### WHAT TO DO
Given the records below, would you repeat exactly the lines that begin at the one containing "The width and" and end at the one containing "The image size is (1027, 637).", inclusive?

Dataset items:
---*---

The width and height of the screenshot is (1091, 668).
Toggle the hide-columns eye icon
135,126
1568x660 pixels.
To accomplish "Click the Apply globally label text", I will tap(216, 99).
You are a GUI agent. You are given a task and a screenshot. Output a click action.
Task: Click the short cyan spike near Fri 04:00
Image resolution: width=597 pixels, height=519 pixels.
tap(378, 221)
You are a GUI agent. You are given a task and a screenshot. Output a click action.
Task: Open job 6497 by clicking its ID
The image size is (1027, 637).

---*---

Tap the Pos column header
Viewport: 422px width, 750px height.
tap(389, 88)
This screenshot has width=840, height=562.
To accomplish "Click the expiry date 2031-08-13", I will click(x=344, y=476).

---*---

### THE ANSWER
The width and height of the screenshot is (1091, 668).
Toggle the hide-columns eye icon
135,126
1568x660 pixels.
To accomplish "Click the Apply globally label text", I will tap(216, 99).
You are a GUI agent. You are given a task and a screenshot. Output a click action.
Task: Click the short cyan spike near Fri 04:00
Image resolution: width=597 pixels, height=519 pixels.
tap(378, 221)
You are a GUI agent. You are given a task and a screenshot. Output a click action.
Task: Open job 6497 by clicking its ID
The image size is (1027, 637).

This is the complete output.